Dr. Patricia Bath: Helping The Blind To See and Being Inducted in the Hall of Fame

Dr. Patricia Era Bath has vision. Not the just the kind of vision that you use to see or a vision for her own life. Dr. Bath had and has a vision that “sight is a basic human right.” And she lived her life pushing that vision to the limit as an ophthalmologist, inventor, surgeon and educator. Her combined efforts have saved the vision of literally millions.

Now, in 2021, the National Inventors Hall of Fame will induct her, a Black woman, for the first time in the organization’s nearly 50-year history!

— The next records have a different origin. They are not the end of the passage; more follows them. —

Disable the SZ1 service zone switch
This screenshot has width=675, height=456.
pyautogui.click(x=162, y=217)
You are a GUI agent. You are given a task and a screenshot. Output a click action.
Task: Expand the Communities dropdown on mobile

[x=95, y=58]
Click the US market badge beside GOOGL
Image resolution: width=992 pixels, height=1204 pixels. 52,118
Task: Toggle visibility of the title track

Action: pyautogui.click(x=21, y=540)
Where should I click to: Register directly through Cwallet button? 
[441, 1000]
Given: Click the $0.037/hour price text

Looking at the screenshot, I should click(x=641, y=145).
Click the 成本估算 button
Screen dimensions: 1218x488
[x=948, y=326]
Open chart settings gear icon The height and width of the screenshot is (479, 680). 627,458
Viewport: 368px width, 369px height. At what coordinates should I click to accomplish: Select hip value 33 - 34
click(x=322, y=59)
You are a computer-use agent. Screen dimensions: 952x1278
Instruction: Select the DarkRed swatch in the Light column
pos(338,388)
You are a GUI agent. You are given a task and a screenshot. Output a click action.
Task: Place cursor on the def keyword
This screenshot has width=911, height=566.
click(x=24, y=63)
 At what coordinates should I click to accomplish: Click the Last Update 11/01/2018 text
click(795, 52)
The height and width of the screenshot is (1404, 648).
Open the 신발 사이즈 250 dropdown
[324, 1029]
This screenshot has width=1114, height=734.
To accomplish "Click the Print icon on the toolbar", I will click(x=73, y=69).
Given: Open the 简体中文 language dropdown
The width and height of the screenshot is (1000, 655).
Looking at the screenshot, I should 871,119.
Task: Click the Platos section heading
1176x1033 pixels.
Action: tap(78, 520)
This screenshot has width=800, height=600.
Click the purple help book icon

The late Dr. Bath will also join engineer Marian Croak (the only other Black woman inducted), and the Hall of Fame’s upcoming inductee class for her creation of the Laserphaco Probe — a device and technique used to remove cataracts. She is the first Black woman physician to ever receive a medical patent, and secured five total patents, according to the National Inventors Hall of Fame.

“I was not seeking to be the first, I was only attempting to do my thing,” Bath told TIME Magazine in 2017 about her invention. “It’s only when history looks back that you realize you were the first.”

Born in 1942 in Harlem, New York, to Rupert Bath, the first black motorman for the New York City subway system, and Gladys Bath, a housewife and domestic worker who used her salary to save money for her children’s education, Bath was encouraged by her family to pursue excellence in her studies.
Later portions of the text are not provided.